An interesting result is that here again, most of the answers that this is a mass or common case in societies are given by women (58%) than by men (34%). This data shows that again the majority of respondents who have not overcome this stereotype are again women. In contrast, the majority of men have passed through this stereotype and believe that women have no difficulty in their professional development (55%) and there are no obstacles for them to be elected to management positions (54%).
Stereotype 6. The change in women’s/men’s work and family roles
The answers of the respondents to this stereotype clearly indicated that there is an urgent need for change in the roles and participation of women and men in the labor market and in family responsibilities. 45% of the women and 34% of the men surveyed said that they had witnessed situations in which men were willing to take part of the care of the children, but the accepted stereotypes create obstacles. More than half of the respondents tend to share family responsibilities with their spouse. A promising fact is that this is the opinion of 66% of the men surveyed. More than half of the respondents (57%) believe that it is time for a change in the role of women in the labor market.

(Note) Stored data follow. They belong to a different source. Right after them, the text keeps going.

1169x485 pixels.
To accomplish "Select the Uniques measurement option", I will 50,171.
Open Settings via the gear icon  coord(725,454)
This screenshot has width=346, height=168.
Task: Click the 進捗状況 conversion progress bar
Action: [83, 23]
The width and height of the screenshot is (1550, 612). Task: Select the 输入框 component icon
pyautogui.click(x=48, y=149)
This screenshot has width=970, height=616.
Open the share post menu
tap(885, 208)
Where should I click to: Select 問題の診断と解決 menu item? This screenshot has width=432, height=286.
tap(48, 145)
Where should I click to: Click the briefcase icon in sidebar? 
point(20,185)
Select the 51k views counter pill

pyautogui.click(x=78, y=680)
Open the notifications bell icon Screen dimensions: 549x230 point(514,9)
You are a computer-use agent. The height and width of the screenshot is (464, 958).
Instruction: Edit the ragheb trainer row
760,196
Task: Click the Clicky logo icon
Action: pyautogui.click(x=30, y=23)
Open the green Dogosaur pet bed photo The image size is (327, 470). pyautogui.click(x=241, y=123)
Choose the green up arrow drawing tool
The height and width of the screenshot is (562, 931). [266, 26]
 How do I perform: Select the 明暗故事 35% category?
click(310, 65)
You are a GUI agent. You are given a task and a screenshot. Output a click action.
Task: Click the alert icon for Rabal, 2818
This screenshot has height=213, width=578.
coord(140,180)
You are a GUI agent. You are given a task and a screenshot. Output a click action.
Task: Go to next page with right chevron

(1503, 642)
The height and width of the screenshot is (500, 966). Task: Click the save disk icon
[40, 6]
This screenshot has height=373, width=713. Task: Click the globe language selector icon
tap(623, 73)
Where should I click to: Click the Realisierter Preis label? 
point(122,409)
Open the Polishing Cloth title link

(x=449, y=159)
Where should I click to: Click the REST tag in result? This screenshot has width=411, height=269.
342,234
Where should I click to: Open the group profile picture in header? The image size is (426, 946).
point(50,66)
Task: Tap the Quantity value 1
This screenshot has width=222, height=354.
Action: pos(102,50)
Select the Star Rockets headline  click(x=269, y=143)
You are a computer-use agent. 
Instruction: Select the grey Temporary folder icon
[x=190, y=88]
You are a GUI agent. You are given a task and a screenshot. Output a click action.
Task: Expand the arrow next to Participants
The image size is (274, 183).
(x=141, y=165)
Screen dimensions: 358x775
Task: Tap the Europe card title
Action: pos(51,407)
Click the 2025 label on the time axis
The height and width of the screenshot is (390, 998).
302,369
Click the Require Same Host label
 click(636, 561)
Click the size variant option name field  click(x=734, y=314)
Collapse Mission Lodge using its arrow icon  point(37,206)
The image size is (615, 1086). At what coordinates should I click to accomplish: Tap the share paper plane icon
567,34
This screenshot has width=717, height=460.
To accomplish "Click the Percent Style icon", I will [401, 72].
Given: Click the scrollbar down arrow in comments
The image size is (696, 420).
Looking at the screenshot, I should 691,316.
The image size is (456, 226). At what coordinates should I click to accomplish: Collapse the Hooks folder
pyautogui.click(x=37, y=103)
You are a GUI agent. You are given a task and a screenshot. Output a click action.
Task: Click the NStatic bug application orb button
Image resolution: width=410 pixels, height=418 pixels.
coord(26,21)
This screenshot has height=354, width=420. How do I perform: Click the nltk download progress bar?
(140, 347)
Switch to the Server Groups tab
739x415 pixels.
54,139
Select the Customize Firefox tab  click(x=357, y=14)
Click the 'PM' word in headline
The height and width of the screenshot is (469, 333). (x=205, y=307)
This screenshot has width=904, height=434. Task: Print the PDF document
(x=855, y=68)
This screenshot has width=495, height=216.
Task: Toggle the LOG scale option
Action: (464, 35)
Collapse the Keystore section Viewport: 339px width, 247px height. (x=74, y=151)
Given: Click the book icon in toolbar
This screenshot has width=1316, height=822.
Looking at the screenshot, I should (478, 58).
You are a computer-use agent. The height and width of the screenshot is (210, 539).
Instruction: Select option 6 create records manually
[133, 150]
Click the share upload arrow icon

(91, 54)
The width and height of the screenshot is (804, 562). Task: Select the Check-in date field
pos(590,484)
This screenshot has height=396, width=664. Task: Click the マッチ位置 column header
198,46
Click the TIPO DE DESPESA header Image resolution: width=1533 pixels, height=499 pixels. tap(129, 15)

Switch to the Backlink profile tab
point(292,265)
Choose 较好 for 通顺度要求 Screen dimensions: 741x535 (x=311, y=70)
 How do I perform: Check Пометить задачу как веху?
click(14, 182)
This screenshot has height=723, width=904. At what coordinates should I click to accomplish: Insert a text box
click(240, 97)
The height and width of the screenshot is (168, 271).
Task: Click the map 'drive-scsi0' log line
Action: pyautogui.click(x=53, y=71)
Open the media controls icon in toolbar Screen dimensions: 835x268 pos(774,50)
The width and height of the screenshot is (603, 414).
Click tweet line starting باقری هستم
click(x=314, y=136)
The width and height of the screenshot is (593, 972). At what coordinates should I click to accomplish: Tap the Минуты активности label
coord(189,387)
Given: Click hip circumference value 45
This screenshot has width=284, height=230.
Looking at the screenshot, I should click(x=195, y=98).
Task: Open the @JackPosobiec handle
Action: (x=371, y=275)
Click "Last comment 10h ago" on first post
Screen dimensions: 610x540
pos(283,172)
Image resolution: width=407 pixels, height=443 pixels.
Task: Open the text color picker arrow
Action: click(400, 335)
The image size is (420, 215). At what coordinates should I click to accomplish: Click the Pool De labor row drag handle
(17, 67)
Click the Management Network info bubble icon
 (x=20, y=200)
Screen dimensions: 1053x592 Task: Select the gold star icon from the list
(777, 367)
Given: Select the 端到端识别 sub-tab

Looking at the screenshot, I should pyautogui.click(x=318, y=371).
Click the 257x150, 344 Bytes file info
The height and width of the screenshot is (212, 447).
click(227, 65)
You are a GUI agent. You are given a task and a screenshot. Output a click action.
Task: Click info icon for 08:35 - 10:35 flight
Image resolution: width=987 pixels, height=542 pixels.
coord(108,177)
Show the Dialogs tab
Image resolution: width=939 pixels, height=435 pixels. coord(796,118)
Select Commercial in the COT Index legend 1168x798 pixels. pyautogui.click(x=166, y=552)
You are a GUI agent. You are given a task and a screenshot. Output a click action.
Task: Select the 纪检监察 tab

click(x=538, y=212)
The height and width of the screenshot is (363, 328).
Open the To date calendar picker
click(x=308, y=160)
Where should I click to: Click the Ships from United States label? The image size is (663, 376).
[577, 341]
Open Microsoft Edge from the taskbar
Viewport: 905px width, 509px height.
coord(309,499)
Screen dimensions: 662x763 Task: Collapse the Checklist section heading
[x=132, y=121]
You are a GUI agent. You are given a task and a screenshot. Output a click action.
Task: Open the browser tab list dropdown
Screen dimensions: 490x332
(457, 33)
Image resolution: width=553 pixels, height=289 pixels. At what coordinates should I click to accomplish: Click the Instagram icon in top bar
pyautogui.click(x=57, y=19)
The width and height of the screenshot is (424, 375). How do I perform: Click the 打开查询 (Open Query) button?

This critical review of the research on gender stereotypes done from a humoristic prospective, proves that comedy when it’s done well can be a delivery system for this truth. Thus from the community level to the international stage, comedy can and has been a platform to challenge the gender stereotypes and the absurd sexism, and to promote simple and powerful truths – that women and men, though different, are equal, and that empowered women contribute to peaceful communities, with which our societies are getting stronger.